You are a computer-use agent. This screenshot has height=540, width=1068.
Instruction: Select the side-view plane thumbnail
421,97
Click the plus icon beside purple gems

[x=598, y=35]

• SHORT EXERCISE: Copy every line of the items above word for word, keeping each line in its original order.

• THE OUTPUT:
You are a computer-use agent. This screenshot has height=540, width=1068.
Instruction: Select the side-view plane thumbnail
421,97
Click the plus icon beside purple gems

[x=598, y=35]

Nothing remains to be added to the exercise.